Une autre recommandation du rapport concerne la sécurité. Environ 2 700 collectivités seront affectées par la directive NIS 2. La mission du Sénat préconise de fixer à trois ans le délai de mise en conformité.
Enfin, elle recommande d’établir une charte éthique de l’IA. Éthique et cybersécurité devraient de plus être associées à la mise en œuvre de mesures en matière de souveraineté et de dépendance technologique, pour tenir compte du contexte international actuel.
« Sécurité des Data, souveraineté et dépendance à l’égard de forces étrangères sont des enjeux sur lesquels il est indispensable de travailler. Les collectivités et l’État en sont conscients », réagit la sénatrice Pascale Gruny.
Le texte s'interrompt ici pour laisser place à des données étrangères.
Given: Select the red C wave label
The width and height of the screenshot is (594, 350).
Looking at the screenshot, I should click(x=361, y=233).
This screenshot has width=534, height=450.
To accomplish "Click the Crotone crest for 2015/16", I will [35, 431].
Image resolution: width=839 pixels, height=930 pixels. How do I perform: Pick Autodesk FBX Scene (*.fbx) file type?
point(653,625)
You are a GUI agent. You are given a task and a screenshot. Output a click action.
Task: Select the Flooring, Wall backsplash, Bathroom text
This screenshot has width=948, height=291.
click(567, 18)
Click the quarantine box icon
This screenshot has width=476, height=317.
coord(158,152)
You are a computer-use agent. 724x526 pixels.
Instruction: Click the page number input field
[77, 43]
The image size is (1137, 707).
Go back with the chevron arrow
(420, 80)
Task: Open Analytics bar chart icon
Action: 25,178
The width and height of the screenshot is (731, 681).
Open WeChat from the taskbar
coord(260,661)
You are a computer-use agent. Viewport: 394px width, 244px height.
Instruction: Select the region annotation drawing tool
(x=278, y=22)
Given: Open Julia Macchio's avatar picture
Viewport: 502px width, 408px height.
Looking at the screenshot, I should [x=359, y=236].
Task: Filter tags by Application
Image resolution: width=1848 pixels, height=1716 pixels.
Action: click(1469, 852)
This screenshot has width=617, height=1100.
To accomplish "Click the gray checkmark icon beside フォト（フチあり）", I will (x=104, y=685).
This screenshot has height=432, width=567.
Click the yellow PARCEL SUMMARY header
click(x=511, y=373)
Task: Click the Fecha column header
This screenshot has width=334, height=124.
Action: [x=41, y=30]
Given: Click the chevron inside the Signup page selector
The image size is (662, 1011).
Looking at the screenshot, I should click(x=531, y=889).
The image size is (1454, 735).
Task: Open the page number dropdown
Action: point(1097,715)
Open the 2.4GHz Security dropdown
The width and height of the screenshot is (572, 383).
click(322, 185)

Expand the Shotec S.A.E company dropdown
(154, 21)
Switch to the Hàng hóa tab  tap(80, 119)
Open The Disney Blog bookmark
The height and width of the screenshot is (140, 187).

« La réussite de l’IA est nécessairement liée à un travail sur l’autonomie et une stratégie de souveraineté », acquiesce Ghislaine Senée en alertant elle aussi sur la dépendance numérique de la France.
Les deux élues s’accordent donc pour encourager l’utilisation d’outils développés en France ainsi qu’en Europe, et pour sensibiliser les collectivités à la problématique de la localisation des données. Localisation qui, rappelons-le, n’est pas, à elle seule, un gage de souveraineté face à la dimension intrusive du droit extraterritoriale de puissances étrangères (dont le droit des États-Unis).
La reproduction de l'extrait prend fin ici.